What is being asked
Please print nothing but the lines from the one with "Given: Switch to the Bingo tab" to the last line of the records below, and omit pictures.

[Data entries]
____

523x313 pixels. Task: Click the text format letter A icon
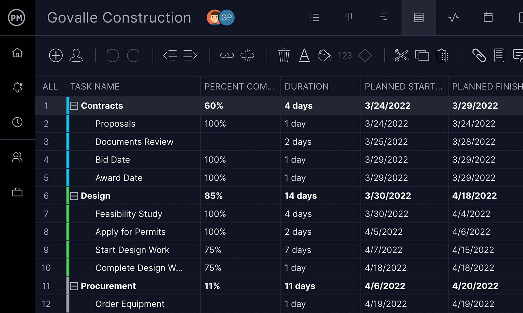point(304,55)
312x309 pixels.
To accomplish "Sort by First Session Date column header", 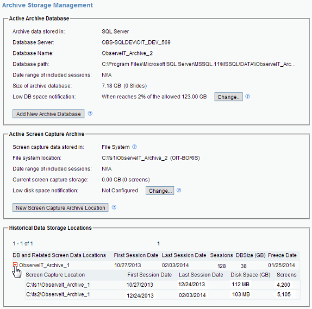I will (x=136, y=255).
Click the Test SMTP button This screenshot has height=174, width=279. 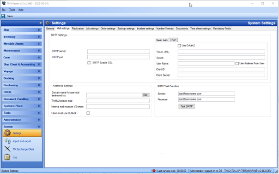coord(187,106)
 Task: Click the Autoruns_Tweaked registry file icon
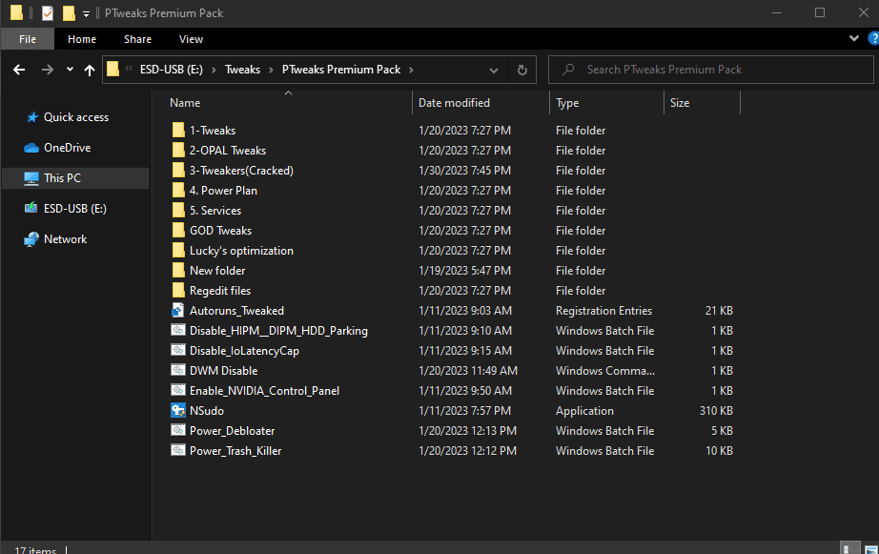click(x=177, y=311)
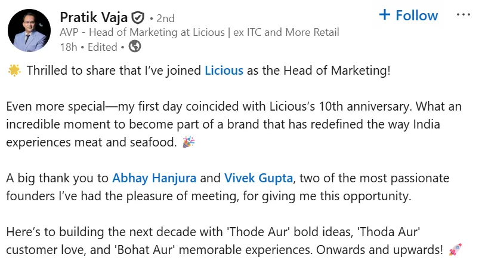Click the 2nd degree connection label
The image size is (485, 260).
(165, 19)
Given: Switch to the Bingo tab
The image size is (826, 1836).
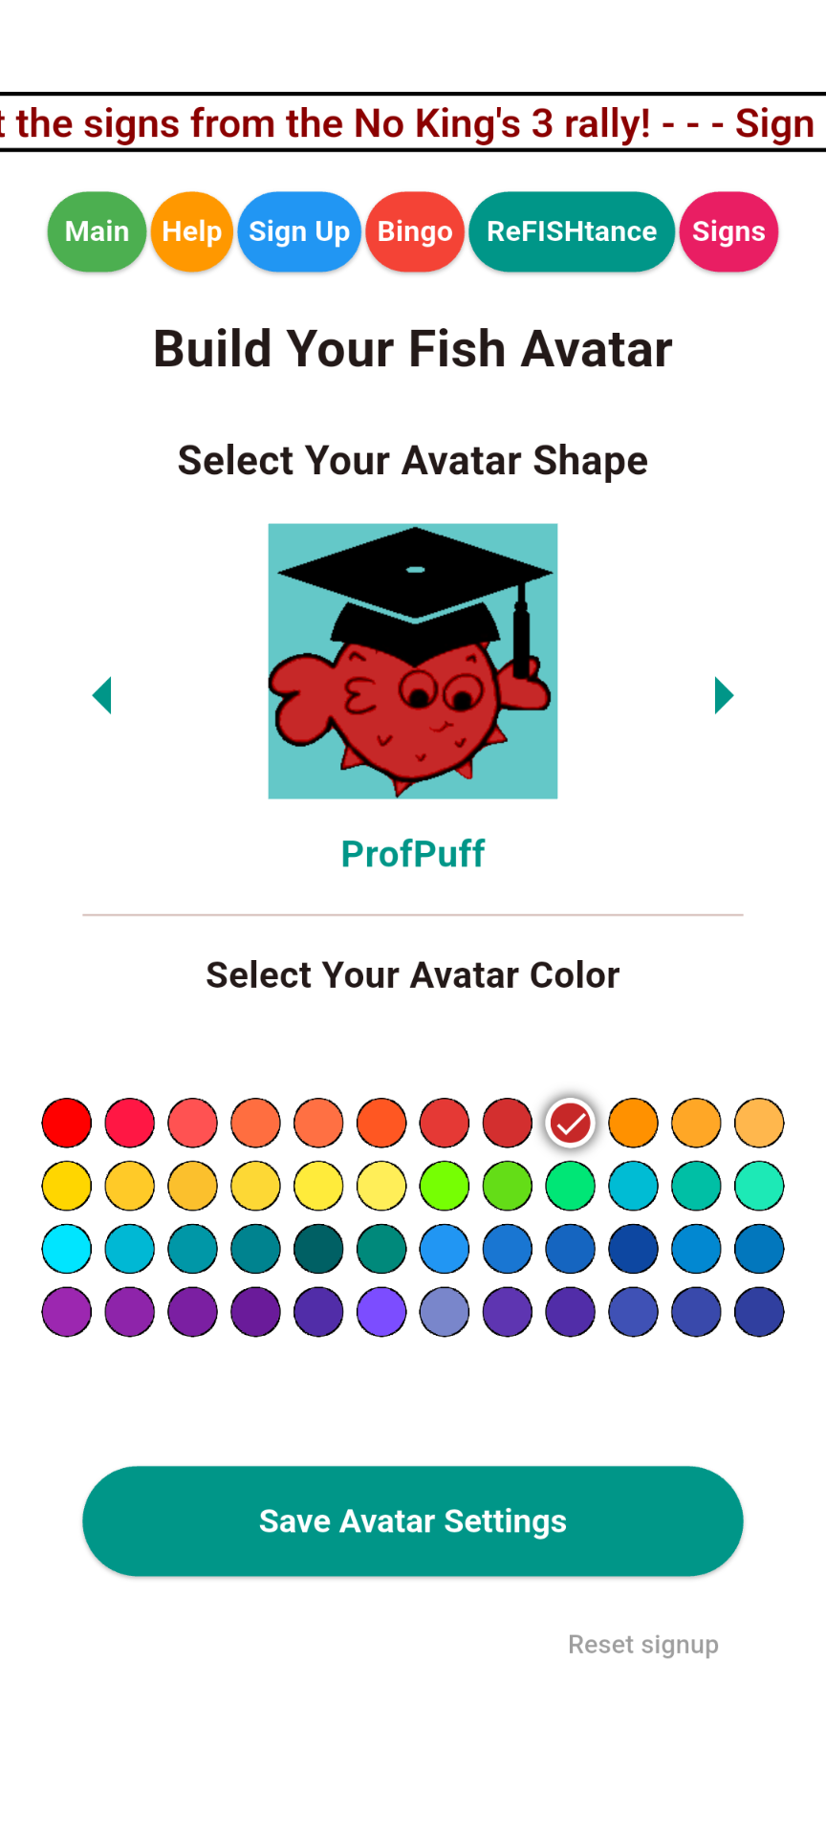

____

Written solution
Given: Switch to the Bingo tab
The image size is (826, 1836).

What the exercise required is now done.